David Axelrod was sitting at his desk on a recent afternoon — tie crooked, eyes droopy and looking more burdened than usual. He had just been watching some genius on MSNBC insist that he and President Obama’s other top aides were failing miserably and should be replaced.
“Typical Washington junk we have to deal with,” Mr. Axelrod said in an interview. The president is deft at blocking out such noise, he added, suddenly brightening. “I love the guy,” he said, and in the space of five minutes, repeated the sentiment twice.
Critics, pointing to the administration’s stalled legislative agenda, falling poll numbers and muddled messaging, suggest that kind of devotion is part of the problem at the White House. Recent news reports have cast the White House chief of staff, Rahm Emanuel, as the administration’s chief pragmatist, and Mr. Axelrod, by implication, as something of a swooning loyalist. A “Moonie,” dismissed Mr. Axelrod’s close friend, former Commerce Secretary William Daley. Or as the White House press secretary, Robert Gibbs, joked, “the guy who walks in front of the president with rose petals.”

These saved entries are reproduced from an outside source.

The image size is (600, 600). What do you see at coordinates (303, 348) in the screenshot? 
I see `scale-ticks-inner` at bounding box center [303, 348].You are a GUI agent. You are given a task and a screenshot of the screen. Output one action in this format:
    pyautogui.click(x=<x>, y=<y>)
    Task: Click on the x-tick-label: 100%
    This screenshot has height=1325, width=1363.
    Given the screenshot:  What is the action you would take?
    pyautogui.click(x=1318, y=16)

Still, it is a charge that infuriates Mr. Axelrod, the president’s closest aide, longest-serving adviser and political alter ego. “I guess I have been castigated for believing too deeply in the president,” he said, lapsing into the sarcasm he tends to deploy when playing defense.

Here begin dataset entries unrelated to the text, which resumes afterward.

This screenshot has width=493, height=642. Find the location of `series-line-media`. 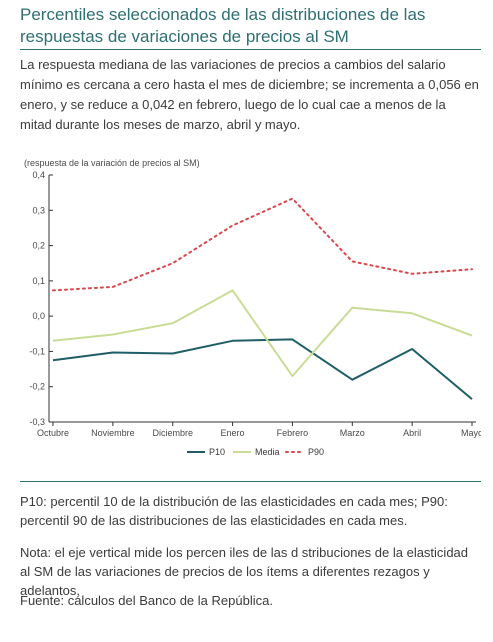

series-line-media is located at coordinates (262, 334).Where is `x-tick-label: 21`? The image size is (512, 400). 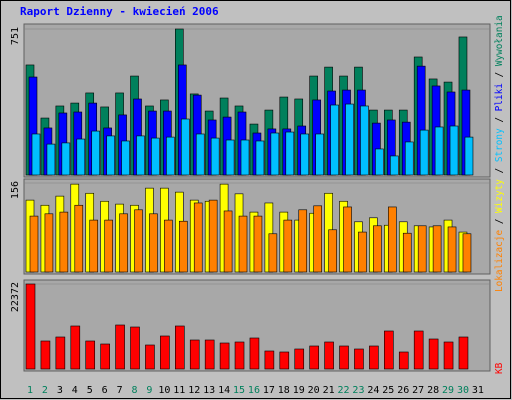 x-tick-label: 21 is located at coordinates (329, 390).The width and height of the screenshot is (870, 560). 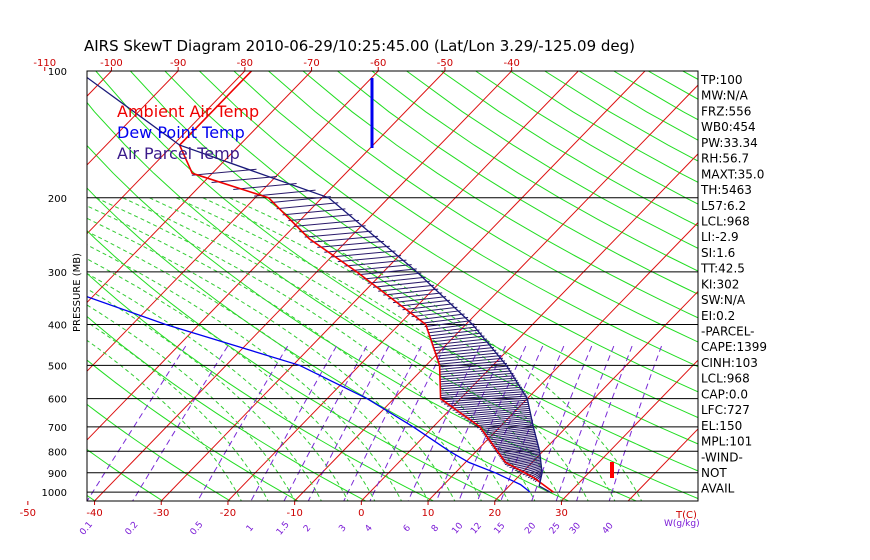 I want to click on pressure-tick-label: 1000, so click(x=54, y=494).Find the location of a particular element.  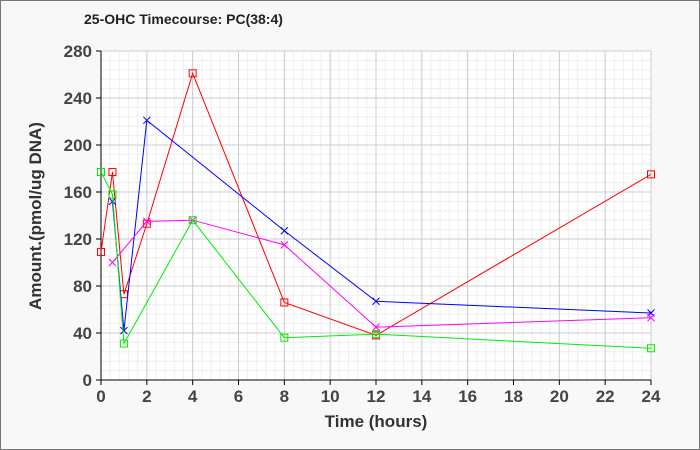

chart-title: 25-OHC Timecourse: PC(38:4) is located at coordinates (184, 19).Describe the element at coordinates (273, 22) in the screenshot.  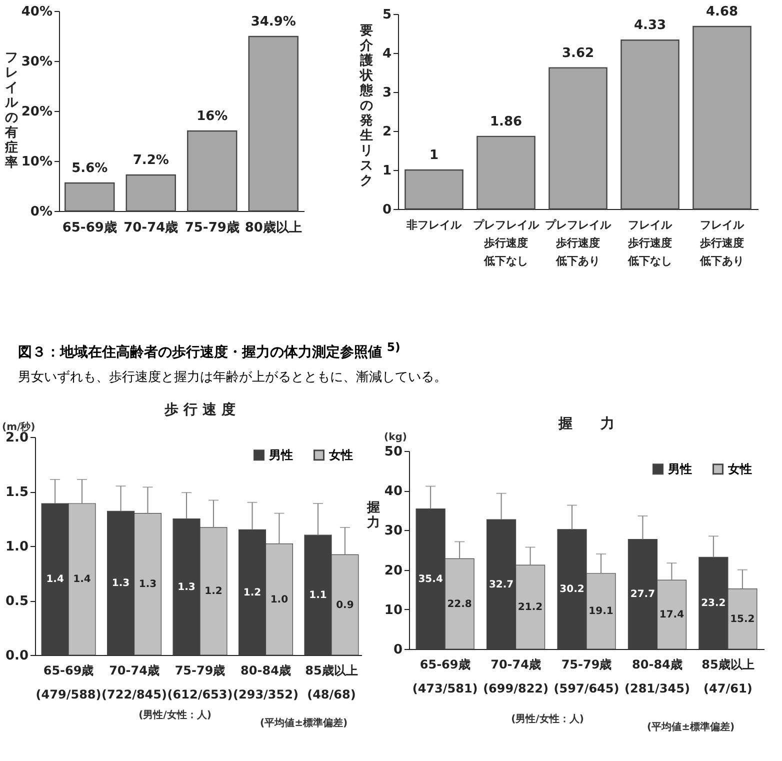
I see `data-label: 34.9%` at that location.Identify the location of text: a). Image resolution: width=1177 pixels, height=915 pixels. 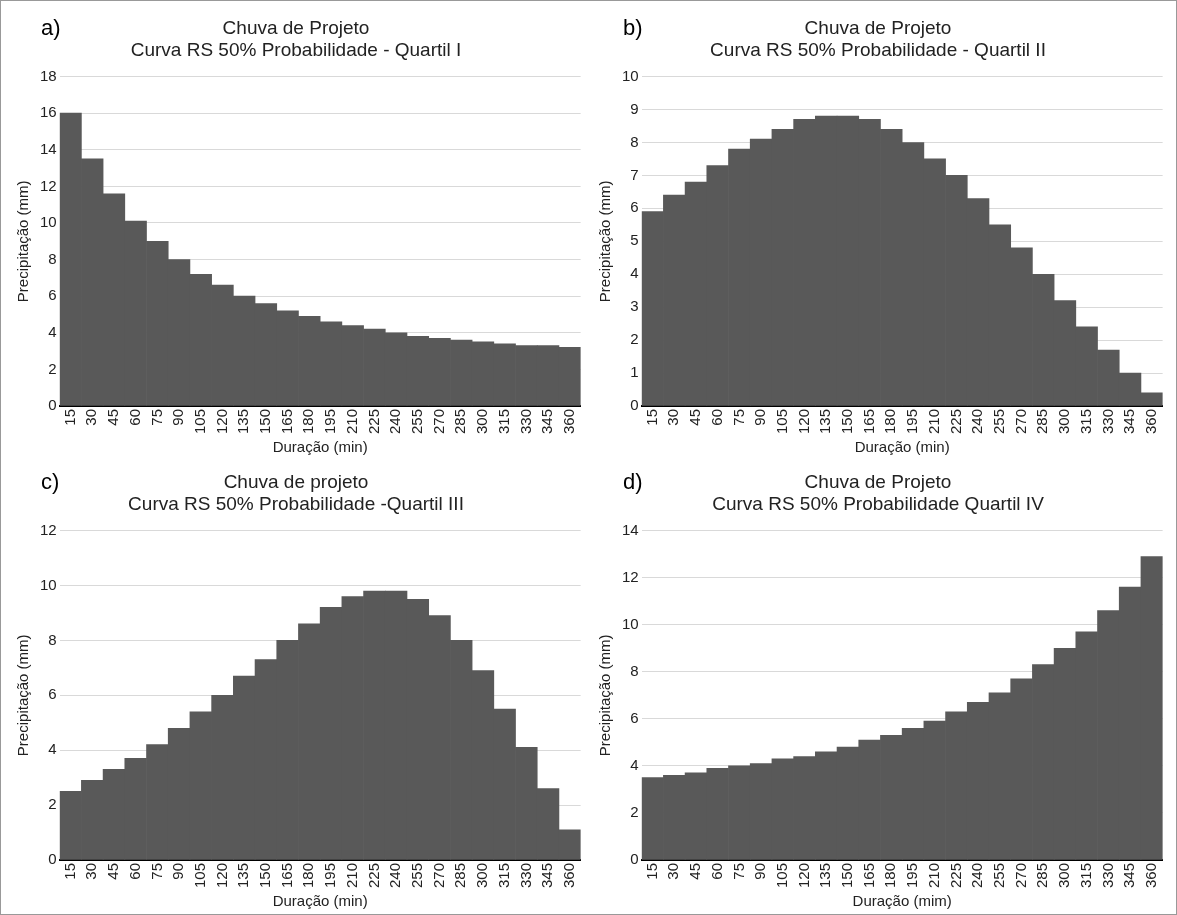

No one has taken the perceived failings of the administration more personally or shown the strain as plainly as Mr. Axelrod, who as White House senior adviser oversees every aspect of how Mr. Obama is presented. As such, Mr. Axelrod, the president’s mustachioed message maven, has felt the brunt of criticism over what many view as the administration’s failure to clearly define and disseminate Mr. Obama’s agenda and accomplishments for the country.
“The Obama White House has lost the narrative in the way that the Obama campaign never did,” said James Morone, a political scientist at Brown University. “They essentially took the president’s great strength as a messenger and failed to use it smartly.”